Saved data entries:
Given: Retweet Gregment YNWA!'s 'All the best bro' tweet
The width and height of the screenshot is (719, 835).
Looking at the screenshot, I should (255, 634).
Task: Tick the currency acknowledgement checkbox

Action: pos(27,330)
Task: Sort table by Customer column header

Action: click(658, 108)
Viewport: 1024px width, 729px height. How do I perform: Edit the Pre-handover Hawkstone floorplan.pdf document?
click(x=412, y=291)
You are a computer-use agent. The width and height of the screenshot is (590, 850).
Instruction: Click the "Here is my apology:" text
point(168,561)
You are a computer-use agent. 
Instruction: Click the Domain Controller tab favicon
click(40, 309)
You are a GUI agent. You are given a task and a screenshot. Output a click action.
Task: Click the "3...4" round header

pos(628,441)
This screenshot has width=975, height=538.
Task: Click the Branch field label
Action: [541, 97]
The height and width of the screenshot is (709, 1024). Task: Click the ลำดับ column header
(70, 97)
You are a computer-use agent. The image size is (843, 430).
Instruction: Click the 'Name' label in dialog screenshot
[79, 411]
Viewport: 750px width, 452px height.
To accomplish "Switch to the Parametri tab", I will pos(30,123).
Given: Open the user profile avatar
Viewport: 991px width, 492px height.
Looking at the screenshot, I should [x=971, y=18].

* Exercise goal: The number alone is the answer: work out how many lines in the data contain "computer".

* Answer to this task: 3